Des véhicules de la police des frontières circulent le long de la frontière bulgaro-turque. [DPA/Soeren Stache]
Un agent diplomatique congolais a été arrêté le 18 juillet 2025 en Bulgarie pour implication dans le transport d’une importante quantité de produits stupéfiants. L’information, confirmée par des sources officielles, a suscité une vive indignation à Kinshasa, qui parle de faits d’une gravité extrême.
Dans un communiqué publié ce jeudi 31 juillet, le ministère congolais des Affaires étrangères précise que le diplomate a été intercepté à la frontière entre la Bulgarie et la Turquie alors qu’il circulait à bord d’un véhicule portant une plaque d’immatriculation diplomatique, dans le cadre d’un déplacement non autorisé par son ambassade d’affectation.
« Le ministère condamne avec la plus grande fermeté ces agissements inacceptables. Il s’agit d’un cas isolé, totalement contraire aux valeurs et à l’éthique du diplomate de la République démocratique du Congo », peut-on lire dans le communiqué.
Le gouvernement congolais affirme avoir pris des mesures disciplinaires immédiates à l’encontre de l’agent mis en cause, notamment le rappel définitif du diplomate concerné, la levée de ses immunités diplomatiques, ainsi que la transmission officielle à Sofia de la position congolaise et de son engagement à coopérer pleinement avec les autorités bulgares.
Kinshasa réaffirme sa politique de tolérance zéro face aux abus commis par les membres de son corps diplomatique. Une mission conjointe du ministère des Affaires étrangères et du ministère de la Justice est annoncée à Sofia, afin de suivre de près l’évolution du dossier et faciliter la collaboration entre les deux États.
Le gouvernement promet de faire toute la lumière sur cette affaire, d’en établir les responsabilités et de sanctionner tout manquement à l’éthique ou à la législation internationale.

------------------------------------------------------------

TÂCHES À RÉALISER:
**A)** Réécrivez sous forme de liste le paragraphe de l'extrait du document qui commence par « Le gouvernement congolais affirme », en conservant ses faits principaux.
**B)** Relevez tous les noms de pays et de villes cités dans l'extrait du document.

EXTRAIT DES DONNÉES:

------------------------------------------------------------

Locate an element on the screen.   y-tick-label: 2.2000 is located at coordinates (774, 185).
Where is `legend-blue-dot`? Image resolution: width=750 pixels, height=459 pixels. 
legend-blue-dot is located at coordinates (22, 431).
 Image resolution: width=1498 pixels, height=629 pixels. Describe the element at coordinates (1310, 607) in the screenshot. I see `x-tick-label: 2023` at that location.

------------------------------------------------------------

CORRIGÉ:
**A)**
Mesures disciplinaires immédiates prises par le gouvernement congolais contre l'agent mis en cause :
- rappel définitif du diplomate ;
- levée de ses immunités diplomatiques ;
- transmission officielle à Sofia de la position congolaise ;
- transmission officielle à Sofia de son engagement à coopérer pleinement avec les autorités bulgares.

**B)**
- Bulgarie
- Turquie
- République démocratique du Congo
- Kinshasa
- Sofia